His fingers curl into a fist. Why can’t he stop fucking thinking about it? Why won’t his broken tape recorder brain stop replaying that moment over and over again, searing those blue eyes into his head?

He hates how he let Caleb into his stomping ground, that he let his guard down and let Caleb see why he cares so much. Why this win was important to him. That Caleb still fucked him over anyway.

He hates the thought that the time they spent together—rehearsals, trainings, a round trip to Florida with Caleb’s arms around his waist—didn’t mean a thing. That it was nothing more than a means to an end.
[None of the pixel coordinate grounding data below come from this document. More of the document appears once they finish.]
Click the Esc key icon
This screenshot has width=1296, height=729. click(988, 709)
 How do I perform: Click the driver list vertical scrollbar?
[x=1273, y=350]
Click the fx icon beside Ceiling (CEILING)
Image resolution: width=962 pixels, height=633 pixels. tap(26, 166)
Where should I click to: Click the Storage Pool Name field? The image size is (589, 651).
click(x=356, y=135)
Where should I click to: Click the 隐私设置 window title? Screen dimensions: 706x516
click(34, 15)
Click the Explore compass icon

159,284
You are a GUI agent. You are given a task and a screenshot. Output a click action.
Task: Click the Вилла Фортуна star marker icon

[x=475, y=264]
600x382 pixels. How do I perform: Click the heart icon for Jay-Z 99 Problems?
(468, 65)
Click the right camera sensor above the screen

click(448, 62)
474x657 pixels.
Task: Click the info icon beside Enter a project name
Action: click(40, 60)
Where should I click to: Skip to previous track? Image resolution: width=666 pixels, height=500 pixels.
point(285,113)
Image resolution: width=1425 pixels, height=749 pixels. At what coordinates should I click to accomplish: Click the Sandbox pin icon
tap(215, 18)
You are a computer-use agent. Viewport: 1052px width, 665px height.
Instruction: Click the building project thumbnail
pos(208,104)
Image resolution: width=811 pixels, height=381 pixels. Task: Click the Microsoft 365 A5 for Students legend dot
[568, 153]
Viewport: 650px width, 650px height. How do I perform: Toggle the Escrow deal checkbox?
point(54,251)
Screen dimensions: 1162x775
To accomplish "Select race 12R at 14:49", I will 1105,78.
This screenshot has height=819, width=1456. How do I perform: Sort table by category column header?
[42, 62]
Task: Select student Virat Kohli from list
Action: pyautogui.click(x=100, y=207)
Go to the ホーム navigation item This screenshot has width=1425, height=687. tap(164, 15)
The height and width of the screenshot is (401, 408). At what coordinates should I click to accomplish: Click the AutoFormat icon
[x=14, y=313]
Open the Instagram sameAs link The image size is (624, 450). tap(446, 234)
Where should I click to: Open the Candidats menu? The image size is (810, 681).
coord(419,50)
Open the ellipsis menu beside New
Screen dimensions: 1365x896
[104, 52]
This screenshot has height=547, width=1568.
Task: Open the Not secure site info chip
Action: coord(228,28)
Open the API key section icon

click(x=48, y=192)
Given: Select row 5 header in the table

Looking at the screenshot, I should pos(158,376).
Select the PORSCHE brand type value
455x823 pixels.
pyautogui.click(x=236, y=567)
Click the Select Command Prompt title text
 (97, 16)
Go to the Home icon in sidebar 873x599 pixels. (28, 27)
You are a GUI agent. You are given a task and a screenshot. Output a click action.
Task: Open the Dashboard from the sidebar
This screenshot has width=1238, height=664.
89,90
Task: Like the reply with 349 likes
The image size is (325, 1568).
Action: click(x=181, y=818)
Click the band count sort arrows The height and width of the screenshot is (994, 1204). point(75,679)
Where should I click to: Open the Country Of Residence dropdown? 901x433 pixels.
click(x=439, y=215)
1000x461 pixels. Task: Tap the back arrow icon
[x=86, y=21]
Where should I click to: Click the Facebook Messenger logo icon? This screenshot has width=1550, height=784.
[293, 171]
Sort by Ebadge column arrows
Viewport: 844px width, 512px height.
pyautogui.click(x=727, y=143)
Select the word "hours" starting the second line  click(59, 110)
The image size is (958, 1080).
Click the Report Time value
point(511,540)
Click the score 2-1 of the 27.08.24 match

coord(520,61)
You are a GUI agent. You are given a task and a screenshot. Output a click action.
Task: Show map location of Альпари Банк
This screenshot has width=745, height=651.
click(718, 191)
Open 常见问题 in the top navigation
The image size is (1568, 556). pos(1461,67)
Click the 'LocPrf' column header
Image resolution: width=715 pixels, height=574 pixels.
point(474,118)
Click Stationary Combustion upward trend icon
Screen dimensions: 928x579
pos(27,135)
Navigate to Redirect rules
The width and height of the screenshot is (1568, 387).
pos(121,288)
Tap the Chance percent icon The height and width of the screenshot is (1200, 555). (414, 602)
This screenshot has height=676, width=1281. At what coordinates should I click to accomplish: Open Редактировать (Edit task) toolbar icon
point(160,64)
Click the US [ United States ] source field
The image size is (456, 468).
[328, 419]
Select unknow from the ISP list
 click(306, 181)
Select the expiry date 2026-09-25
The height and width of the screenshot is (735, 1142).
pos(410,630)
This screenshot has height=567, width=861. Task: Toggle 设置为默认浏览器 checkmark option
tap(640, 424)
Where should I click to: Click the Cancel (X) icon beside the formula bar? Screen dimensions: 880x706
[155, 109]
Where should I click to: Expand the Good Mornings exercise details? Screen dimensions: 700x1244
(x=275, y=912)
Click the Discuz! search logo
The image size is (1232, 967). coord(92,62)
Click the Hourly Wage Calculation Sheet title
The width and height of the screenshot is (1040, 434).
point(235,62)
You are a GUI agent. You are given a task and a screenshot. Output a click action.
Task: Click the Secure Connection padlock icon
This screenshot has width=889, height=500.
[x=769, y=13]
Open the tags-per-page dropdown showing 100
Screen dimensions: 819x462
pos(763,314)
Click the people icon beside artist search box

They were barely friends, but maybe they’re better off as nothing at all. The idea makes his stomach plummet. No one said showbiz was supposed to hurt this much.

He hates . . .

The realization comes from someplace deep inside his chest. It barrels into him like a freight train—fast, horrifying, and with no room for escape. Five years later and there it remains, that mind-boggling spark that, no matter how hard he tries, refuses to die out.